Bombenwerkstatt im Plattenbau
Politik sieht Deutschland im Fadenkreuz des islamischen Terrors
BERLIN/CHEMNITZ/HANNOVER – Samstagmorgen, 7.04 Uhr in Chemnitz – eigentlich wollten die Ermittler jetzt zugreifen, doch Dschaber al-Bakr entwischt ihnen buchstäblich in letzter Minute. Noch nicht lange hatten sie den Plattenbau in der Straße Usti na Labem in einem Wohnviertel der sächsischen Stadt observiert. Jetzt geben sie noch einen Warnschuss ab. Doch der mutmaßliche Terrorist entkommt. „Wir waren dabei, den Zugriff vorzubereiten, als der Verdächtige das Haus verließ“, berichtet ein Sprecher des Landeskriminalamts.
Terror-Alarm in Chemnitz: Anwohner werden evakuiert, in der Wohnung eines Verdächtigen werden später Hunderte Gramm Sprengstoff gefunden.

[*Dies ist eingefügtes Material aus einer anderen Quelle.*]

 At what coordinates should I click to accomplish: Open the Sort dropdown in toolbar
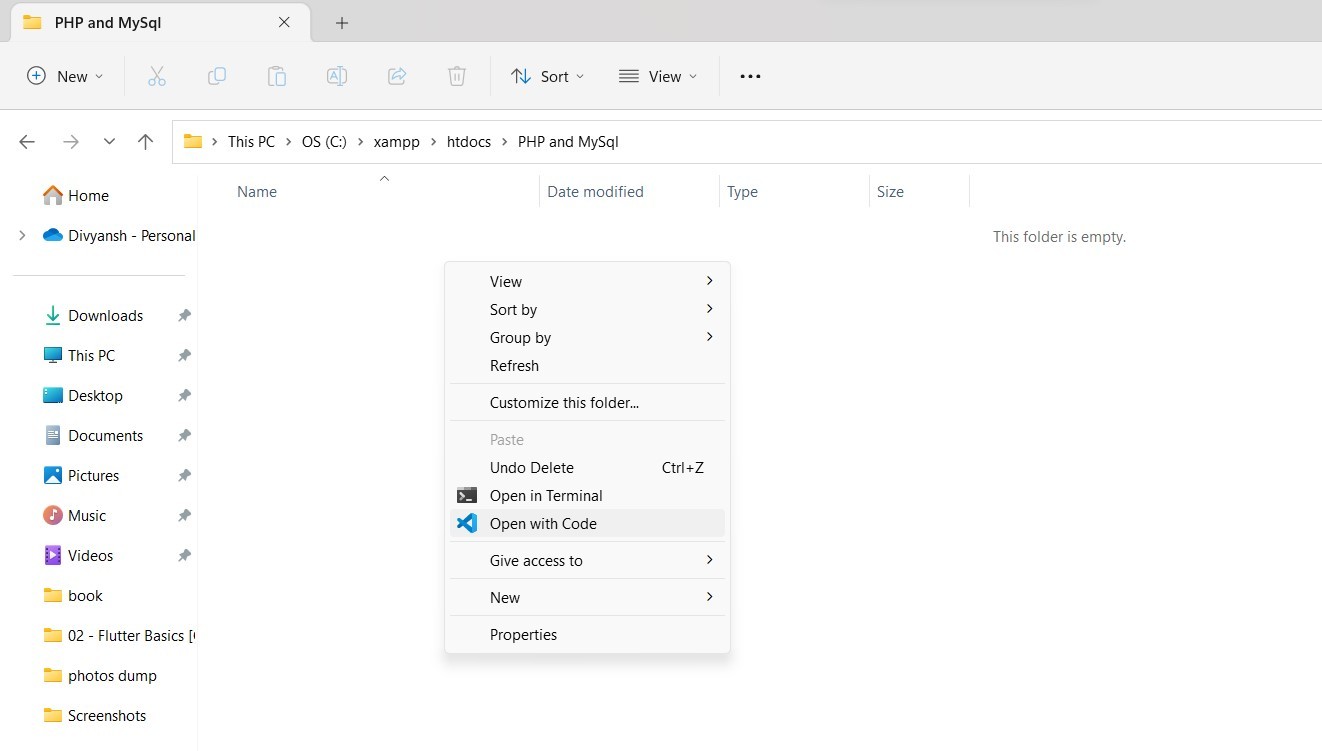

Gefährlicher als TNT, wie es von den Ermittlern heißt. Am späten Nachmittag wird er kontrolliert zur Explosion gebracht. „Seid vorsichtig“, twittert die Polizei.
Bei dem Sprengstoff handelt es sich offenbar um extrem gefährliches Material. Azetonperoxid (TATP) kann aus frei erhältlichen Rohstoffen hergestellt werden und ist wirksamer als Dynamit. Sprengstoffexperten weisen darauf hin, dass es einer Ausbildung bedarf, um die Synthese des Stoffes zu beherrschen.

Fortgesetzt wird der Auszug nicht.